Although the giveaway papers are perhaps best known for capturing the fleeting attention of harried commuters with headlines about celebrities, executives at both papers say the Web will be critical to their growth.
“We view the Internet component of our business as one with tremendous potential, and we’ll be releasing a new site in the not-too-distant future,” said Daniel E. Magnus, the publisher of Metro New York, in a telephone interview.
Metro New York, with a circulation of about 310,000, will replace its current content at ny.metro.us with a site that might look similar to the more established French and Swedish Metro Web sites, Mr. Magnus said. “We haven’t up until this point pursued the business side of the Internet in New York,” he said.
The Web site will be playing catch-up in a crowded online news market. AmNew York has already aggressively tried to send readers online, listing its Web address on its cover and on almost every page.
The paper says that its site receives about 315,000 unique monthly visitors, roughly equal to its print circulation.
Even amNew York’s morning hawkers, who frequently shout out the address of the Web site while handing out papers, wear red vests with “amny.com” printed across their chests and backs.
Meanwhile, Metro’s hawkers and pages have been silent. The paper does not print its Web address on its pages, and the Web site is rather basic in design and content.
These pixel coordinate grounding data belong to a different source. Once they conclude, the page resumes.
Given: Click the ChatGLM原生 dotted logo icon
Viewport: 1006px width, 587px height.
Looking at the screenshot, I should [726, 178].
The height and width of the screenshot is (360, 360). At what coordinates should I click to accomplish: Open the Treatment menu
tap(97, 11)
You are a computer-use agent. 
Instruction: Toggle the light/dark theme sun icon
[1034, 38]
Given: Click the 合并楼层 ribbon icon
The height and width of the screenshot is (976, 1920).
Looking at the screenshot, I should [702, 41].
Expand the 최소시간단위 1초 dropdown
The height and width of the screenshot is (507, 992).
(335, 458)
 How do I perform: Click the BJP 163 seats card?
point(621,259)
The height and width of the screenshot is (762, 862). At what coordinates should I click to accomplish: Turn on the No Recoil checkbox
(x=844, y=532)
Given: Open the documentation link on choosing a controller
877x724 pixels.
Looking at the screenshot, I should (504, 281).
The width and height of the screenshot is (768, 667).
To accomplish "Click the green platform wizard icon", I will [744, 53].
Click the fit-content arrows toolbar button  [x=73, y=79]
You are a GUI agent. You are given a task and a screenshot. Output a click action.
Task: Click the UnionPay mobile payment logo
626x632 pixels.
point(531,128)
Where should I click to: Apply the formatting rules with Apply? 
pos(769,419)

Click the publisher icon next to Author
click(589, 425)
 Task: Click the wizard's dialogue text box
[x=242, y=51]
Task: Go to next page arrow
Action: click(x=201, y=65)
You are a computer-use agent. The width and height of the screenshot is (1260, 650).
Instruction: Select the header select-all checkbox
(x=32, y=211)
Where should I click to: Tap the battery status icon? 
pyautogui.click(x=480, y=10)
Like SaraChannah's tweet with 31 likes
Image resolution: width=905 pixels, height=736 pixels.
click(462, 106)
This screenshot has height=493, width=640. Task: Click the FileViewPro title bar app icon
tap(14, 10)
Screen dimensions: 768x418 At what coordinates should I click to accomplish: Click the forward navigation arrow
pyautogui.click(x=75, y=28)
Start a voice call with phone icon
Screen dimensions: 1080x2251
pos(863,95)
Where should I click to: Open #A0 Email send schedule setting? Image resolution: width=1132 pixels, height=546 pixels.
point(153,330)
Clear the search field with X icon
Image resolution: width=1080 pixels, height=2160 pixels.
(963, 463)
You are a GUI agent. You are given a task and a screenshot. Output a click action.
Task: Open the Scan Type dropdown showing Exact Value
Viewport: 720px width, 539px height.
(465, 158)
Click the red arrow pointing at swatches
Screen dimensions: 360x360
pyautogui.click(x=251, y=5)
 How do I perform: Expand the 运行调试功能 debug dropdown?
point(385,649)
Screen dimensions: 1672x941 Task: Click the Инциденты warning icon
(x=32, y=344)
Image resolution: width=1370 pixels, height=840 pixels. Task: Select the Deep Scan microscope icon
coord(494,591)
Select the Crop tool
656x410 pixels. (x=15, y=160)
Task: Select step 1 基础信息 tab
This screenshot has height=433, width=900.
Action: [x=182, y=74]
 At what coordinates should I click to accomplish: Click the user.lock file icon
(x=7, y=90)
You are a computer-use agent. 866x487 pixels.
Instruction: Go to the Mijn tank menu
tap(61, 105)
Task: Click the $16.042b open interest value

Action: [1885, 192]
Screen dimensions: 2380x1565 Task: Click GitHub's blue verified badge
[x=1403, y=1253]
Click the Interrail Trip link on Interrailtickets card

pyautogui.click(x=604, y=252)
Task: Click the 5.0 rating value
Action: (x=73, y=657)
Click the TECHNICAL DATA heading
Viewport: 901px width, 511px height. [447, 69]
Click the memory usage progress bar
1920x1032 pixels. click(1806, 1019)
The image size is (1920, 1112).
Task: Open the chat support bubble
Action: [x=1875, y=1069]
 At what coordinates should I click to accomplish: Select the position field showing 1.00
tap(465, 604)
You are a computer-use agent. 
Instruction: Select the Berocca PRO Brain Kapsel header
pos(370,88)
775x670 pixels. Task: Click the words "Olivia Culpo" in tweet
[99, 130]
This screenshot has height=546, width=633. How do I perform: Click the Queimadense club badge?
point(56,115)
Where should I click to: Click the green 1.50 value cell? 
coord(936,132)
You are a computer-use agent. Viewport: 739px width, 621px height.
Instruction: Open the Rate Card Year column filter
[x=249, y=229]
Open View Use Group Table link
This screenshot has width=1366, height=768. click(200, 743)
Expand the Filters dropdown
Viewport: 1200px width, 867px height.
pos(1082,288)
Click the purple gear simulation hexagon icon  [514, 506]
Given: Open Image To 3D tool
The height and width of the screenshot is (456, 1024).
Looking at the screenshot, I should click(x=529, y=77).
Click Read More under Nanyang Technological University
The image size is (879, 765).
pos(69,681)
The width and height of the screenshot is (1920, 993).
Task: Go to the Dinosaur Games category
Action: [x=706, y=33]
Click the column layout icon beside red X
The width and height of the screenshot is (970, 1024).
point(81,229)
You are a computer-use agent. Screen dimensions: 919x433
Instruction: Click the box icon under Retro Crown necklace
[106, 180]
“When amNew York became the main footprint for Tribune in the city, we basically just changed the banner” on the Web site from nynewsday.com, said Diane Goldie, the editorial director for amNew York, who oversees the amny.com and newsday.com Web sites.
Ms. Goldie said that amny.com fulfills a niche for up-to-date, metropolitan-area online news.
“We have to be smart in picking our shots,” she said, acknowledging that the Web site does not have the staff or resources of larger news organizations and their online portals.
But she said that the Web site often gets cited on New York-centric blogs like Gothamist, Gawker and Curbed, a sign of its authority with the paper’s “young urban professional” demographic.
“They read the paper on the subway, and you give them something really substantial to go online for,” she said.
Metro and amNew York are the two New York entries in the thriving free daily newspaper market. The papers, with their easy-to-read format, have helped cut into the print circulation of larger metropolitan papers.
But why should commuters continue relying on a free paper’s Web site once they are at their computers?
“If you’re looking for local news, the free papers may be a better voice,” said Barry Parr, a media analyst for Jupiter Research.
“We’re certainly advising papers that they should have Web sites,” he said, “and I don’t think there’s a distinction between paid papers and free papers.”